An intriguingly macabre aspect of the human antagonists is that they reveal that one of the basic functions of the Colonial Marines in the Aliens universe, before to the xenomorph outbreak, was to crush boisterous employees on behalf of Weyland-Yutani. They are enforcers first and foremost, working hand in glove with one of science fiction’s most infamously evil corporations. The game’s cutscenes and uncovered files elaborate on this, but not much to justify the repetition of battles against the cult, who, fortunately, do not appear on every area. If Tindalos had spent the extra money on development to make the xenomorphs more powerful, I’d be much happier.
Still, these are pimples you don’t mind when you’re trying to put the hurt on an Alien Queen and watching an exclamation mark creep down the timeline instead. Some critic whose name I have forgotten once explained Hamlet to me as a text made up entirely of quotations.

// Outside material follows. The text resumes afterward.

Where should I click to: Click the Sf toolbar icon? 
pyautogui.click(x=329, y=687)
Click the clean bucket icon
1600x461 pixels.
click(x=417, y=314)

The same can be said of Aliens; the film’s dialogue and scenes, as well as its musical stings and props, are all cherished examples of pop culture, and I can imagine that it would be easy to appear to be merely bolting the pieces together while making changes to the film. True understanding is required to reassemble these parts in a way that is at both authentic and transformative, and while Aliens: Dark Descent isn’t always as stylish or influenced as it might be, it almost always lands on its feet. The cutting edge of creativity? We were damn close.